## Extracted information

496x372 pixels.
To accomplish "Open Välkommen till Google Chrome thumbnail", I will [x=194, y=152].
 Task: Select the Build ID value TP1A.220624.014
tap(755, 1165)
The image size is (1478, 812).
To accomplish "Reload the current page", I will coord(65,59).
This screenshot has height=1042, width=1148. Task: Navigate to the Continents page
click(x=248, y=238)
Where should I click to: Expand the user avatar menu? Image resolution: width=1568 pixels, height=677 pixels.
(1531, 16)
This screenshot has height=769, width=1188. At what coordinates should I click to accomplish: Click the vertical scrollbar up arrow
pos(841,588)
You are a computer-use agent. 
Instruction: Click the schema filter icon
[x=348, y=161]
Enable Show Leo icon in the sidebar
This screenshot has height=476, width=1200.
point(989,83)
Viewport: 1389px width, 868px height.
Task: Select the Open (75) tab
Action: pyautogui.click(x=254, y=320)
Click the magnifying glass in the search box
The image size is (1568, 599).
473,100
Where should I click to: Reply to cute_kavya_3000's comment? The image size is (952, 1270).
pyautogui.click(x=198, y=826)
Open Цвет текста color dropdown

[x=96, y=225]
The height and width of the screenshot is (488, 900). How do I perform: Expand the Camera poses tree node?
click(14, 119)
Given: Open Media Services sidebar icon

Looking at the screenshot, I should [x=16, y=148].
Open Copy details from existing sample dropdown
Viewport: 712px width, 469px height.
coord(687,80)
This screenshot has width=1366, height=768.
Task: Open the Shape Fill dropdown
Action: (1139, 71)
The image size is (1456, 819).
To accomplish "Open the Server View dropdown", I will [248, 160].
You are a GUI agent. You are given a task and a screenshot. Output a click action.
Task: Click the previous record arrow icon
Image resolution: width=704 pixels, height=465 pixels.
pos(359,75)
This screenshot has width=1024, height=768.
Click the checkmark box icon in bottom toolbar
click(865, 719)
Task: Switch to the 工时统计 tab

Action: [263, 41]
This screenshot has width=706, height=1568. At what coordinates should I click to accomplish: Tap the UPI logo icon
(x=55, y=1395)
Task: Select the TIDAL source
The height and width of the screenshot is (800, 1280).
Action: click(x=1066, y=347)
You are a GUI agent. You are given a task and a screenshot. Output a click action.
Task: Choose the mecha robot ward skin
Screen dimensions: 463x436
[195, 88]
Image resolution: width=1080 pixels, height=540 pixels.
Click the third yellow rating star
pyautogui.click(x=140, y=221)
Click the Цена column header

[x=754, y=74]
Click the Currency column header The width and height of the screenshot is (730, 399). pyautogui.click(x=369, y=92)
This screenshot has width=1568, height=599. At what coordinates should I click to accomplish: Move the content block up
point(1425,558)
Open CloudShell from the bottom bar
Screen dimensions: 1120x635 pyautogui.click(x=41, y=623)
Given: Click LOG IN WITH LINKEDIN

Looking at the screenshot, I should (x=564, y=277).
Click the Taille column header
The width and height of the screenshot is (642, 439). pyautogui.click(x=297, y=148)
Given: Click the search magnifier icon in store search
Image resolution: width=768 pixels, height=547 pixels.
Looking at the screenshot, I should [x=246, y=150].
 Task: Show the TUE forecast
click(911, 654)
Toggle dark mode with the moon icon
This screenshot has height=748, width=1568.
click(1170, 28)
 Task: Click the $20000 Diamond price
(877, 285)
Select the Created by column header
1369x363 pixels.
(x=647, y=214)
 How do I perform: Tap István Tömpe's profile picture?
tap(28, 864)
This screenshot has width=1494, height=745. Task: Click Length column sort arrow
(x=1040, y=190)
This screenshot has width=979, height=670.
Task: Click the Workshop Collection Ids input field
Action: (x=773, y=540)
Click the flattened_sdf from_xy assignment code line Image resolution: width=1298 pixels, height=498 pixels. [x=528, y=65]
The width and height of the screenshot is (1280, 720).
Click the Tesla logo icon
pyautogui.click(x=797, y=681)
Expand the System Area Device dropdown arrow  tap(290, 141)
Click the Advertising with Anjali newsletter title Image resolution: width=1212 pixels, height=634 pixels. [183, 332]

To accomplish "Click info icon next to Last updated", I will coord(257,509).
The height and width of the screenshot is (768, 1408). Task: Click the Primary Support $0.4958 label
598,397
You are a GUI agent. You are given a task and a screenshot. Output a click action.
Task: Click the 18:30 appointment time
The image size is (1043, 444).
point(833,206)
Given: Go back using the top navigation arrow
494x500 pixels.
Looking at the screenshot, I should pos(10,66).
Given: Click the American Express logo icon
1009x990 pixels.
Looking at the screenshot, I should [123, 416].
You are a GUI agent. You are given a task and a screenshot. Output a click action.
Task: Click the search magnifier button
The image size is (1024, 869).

## Exercise aim
Your task is to repeat every entry above exactly.

## Output of the task
496x372 pixels.
To accomplish "Open Välkommen till Google Chrome thumbnail", I will [x=194, y=152].
 Task: Select the Build ID value TP1A.220624.014
tap(755, 1165)
The image size is (1478, 812).
To accomplish "Reload the current page", I will coord(65,59).
This screenshot has height=1042, width=1148. Task: Navigate to the Continents page
click(x=248, y=238)
Where should I click to: Expand the user avatar menu? Image resolution: width=1568 pixels, height=677 pixels.
(1531, 16)
This screenshot has height=769, width=1188. At what coordinates should I click to accomplish: Click the vertical scrollbar up arrow
pos(841,588)
You are a computer-use agent. 
Instruction: Click the schema filter icon
[x=348, y=161]
Enable Show Leo icon in the sidebar
This screenshot has height=476, width=1200.
point(989,83)
Viewport: 1389px width, 868px height.
Task: Select the Open (75) tab
Action: pyautogui.click(x=254, y=320)
Click the magnifying glass in the search box
The image size is (1568, 599).
473,100
Where should I click to: Reply to cute_kavya_3000's comment? The image size is (952, 1270).
pyautogui.click(x=198, y=826)
Open Цвет текста color dropdown

[x=96, y=225]
The height and width of the screenshot is (488, 900). How do I perform: Expand the Camera poses tree node?
click(14, 119)
Given: Open Media Services sidebar icon

Looking at the screenshot, I should [x=16, y=148].
Open Copy details from existing sample dropdown
Viewport: 712px width, 469px height.
coord(687,80)
This screenshot has width=1366, height=768.
Task: Open the Shape Fill dropdown
Action: (1139, 71)
The image size is (1456, 819).
To accomplish "Open the Server View dropdown", I will [248, 160].
You are a GUI agent. You are given a task and a screenshot. Output a click action.
Task: Click the previous record arrow icon
Image resolution: width=704 pixels, height=465 pixels.
pos(359,75)
This screenshot has width=1024, height=768.
Click the checkmark box icon in bottom toolbar
click(865, 719)
Task: Switch to the 工时统计 tab

Action: [263, 41]
This screenshot has width=706, height=1568. At what coordinates should I click to accomplish: Tap the UPI logo icon
(x=55, y=1395)
Task: Select the TIDAL source
The height and width of the screenshot is (800, 1280).
Action: click(x=1066, y=347)
You are a GUI agent. You are given a task and a screenshot. Output a click action.
Task: Choose the mecha robot ward skin
Screen dimensions: 463x436
[195, 88]
Image resolution: width=1080 pixels, height=540 pixels.
Click the third yellow rating star
pyautogui.click(x=140, y=221)
Click the Цена column header

[x=754, y=74]
Click the Currency column header The width and height of the screenshot is (730, 399). pyautogui.click(x=369, y=92)
This screenshot has width=1568, height=599. At what coordinates should I click to accomplish: Move the content block up
point(1425,558)
Open CloudShell from the bottom bar
Screen dimensions: 1120x635 pyautogui.click(x=41, y=623)
Given: Click LOG IN WITH LINKEDIN

Looking at the screenshot, I should (x=564, y=277).
Click the Taille column header
The width and height of the screenshot is (642, 439). pyautogui.click(x=297, y=148)
Given: Click the search magnifier icon in store search
Image resolution: width=768 pixels, height=547 pixels.
Looking at the screenshot, I should [x=246, y=150].
 Task: Show the TUE forecast
click(911, 654)
Toggle dark mode with the moon icon
This screenshot has height=748, width=1568.
click(1170, 28)
 Task: Click the $20000 Diamond price
(877, 285)
Select the Created by column header
1369x363 pixels.
(x=647, y=214)
 How do I perform: Tap István Tömpe's profile picture?
tap(28, 864)
This screenshot has width=1494, height=745. Task: Click Length column sort arrow
(x=1040, y=190)
This screenshot has width=979, height=670.
Task: Click the Workshop Collection Ids input field
Action: (x=773, y=540)
Click the flattened_sdf from_xy assignment code line Image resolution: width=1298 pixels, height=498 pixels. [x=528, y=65]
The width and height of the screenshot is (1280, 720).
Click the Tesla logo icon
pyautogui.click(x=797, y=681)
Expand the System Area Device dropdown arrow  tap(290, 141)
Click the Advertising with Anjali newsletter title Image resolution: width=1212 pixels, height=634 pixels. [183, 332]

To accomplish "Click info icon next to Last updated", I will coord(257,509).
The height and width of the screenshot is (768, 1408). Task: Click the Primary Support $0.4958 label
598,397
You are a GUI agent. You are given a task and a screenshot. Output a click action.
Task: Click the 18:30 appointment time
The image size is (1043, 444).
point(833,206)
Given: Go back using the top navigation arrow
494x500 pixels.
Looking at the screenshot, I should pos(10,66).
Given: Click the American Express logo icon
1009x990 pixels.
Looking at the screenshot, I should [123, 416].
You are a GUI agent. You are given a task and a screenshot. Output a click action.
Task: Click the search magnifier button
The image size is (1024, 869).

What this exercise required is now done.